The computer-programmer oligarchy has a worldview that could be described as atheistic materialist techno-libertarianism. The world to them is composed of dead matter that interacts in a measurable and predictable manner. Souls to these men don’t exist (just as everything else they can’t buy, like charisma or good taste). Everyone should be free to do whatever they want provided you respect everyone else’s property rights and the world can be rearranged through technology to bring about a paradise. Computer code is the only sacred law, every computer programmer who has to change his smart contract because millions were stolen is a heretic and a flawed being. The human body is simply a complex machine, the human brain is simply a very efficient computer. It has a limited range of nutrients it needs to function, which can be ingested in the most efficient manner by consuming Soylent.

To achieve true wisdom, it’s recommendable to seek out the purest specimen of a computer nerd and to invert their entire worldview. To me, the purest specimen of a computer nerd would probably be a Bitcoin Core developer, but you can find an example for yourself.
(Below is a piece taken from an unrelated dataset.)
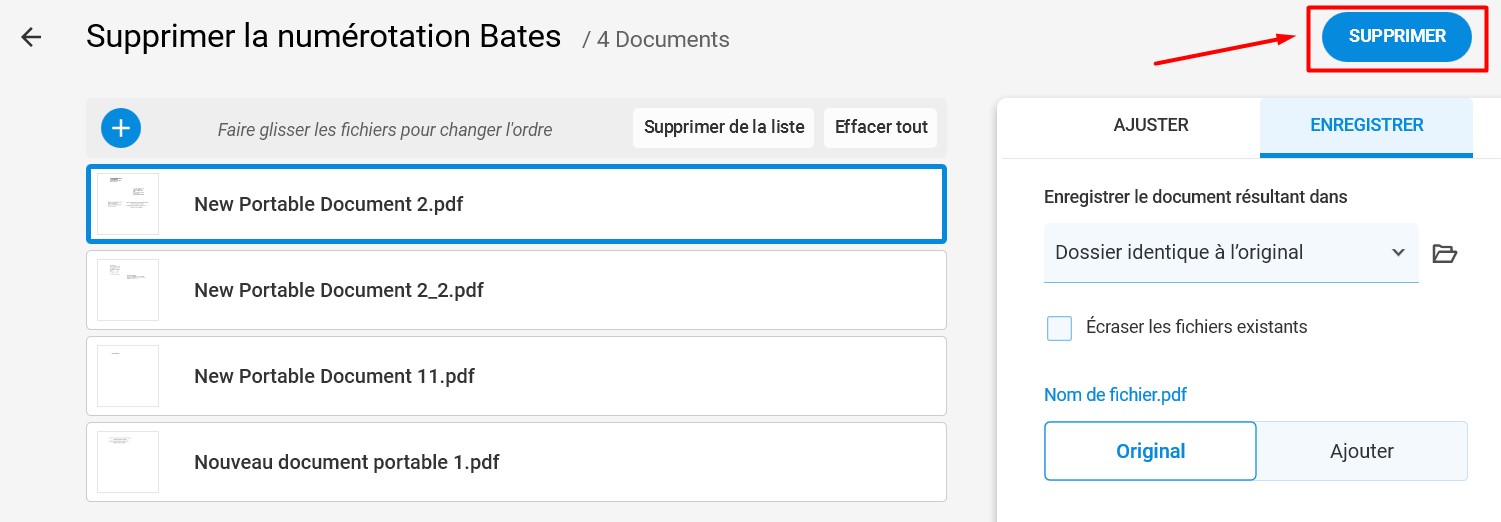The width and height of the screenshot is (1501, 522).
Task: Click thumbnail of New Portable Document 2_2.pdf
Action: pyautogui.click(x=128, y=290)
The inverted worldview of the computer nerd is probably best described as subjective idealistic biocentric panpsychism. The whole universe is conscious and the laws of physics are designed on the fly when we start to investigate them, like the cars in Grand Theft Auto that appear out of nowhere when you look around. Reality is designed by consensus and everything we witness is merely a derivative of a number of ideas that are endlessly recombined.
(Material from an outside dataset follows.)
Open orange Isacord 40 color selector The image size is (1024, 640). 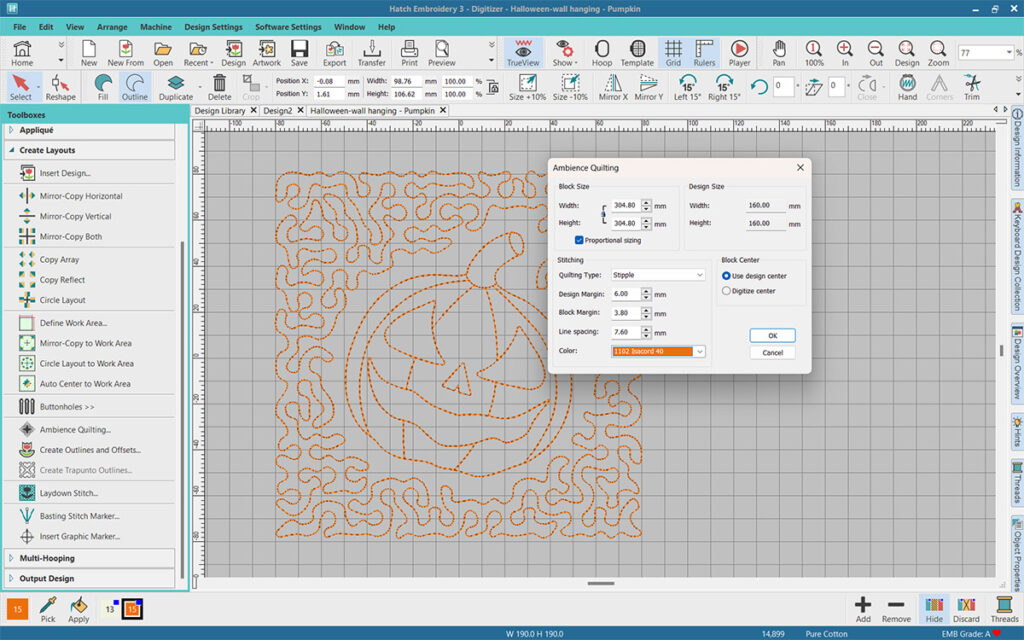658,351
No single particle in the universe is fully dead, everything from the tiniest atom to the largest star has a will of its own it can enforce and behaves in a manner that is fully unpredictable in the long run. Meteors strike the Earth when they are suicidal, forks fall down onto the ground because this is where they truly belong, whereas the pollen of a tree swirls around in the wind because of its innate will. Physical formulas and computer simulations tell us nothing, the world is crafted by thoughts, ideas and emotions, in a manner that will forever remain impenetrable by the systematic observations of science, which craft consensus merely by aligning opinions of different conscious beings, not by revealing an objective state of the world. These thoughts, ideas and emotions that truly govern the world can not even be adequately conveyed from one person to another and so the inner workings of the world will forever remain a mystery.

And, if this perspective is correct, then there is a simply solution to the tyranny of the STEM-nerd oligarchy: We can dream them out of existence.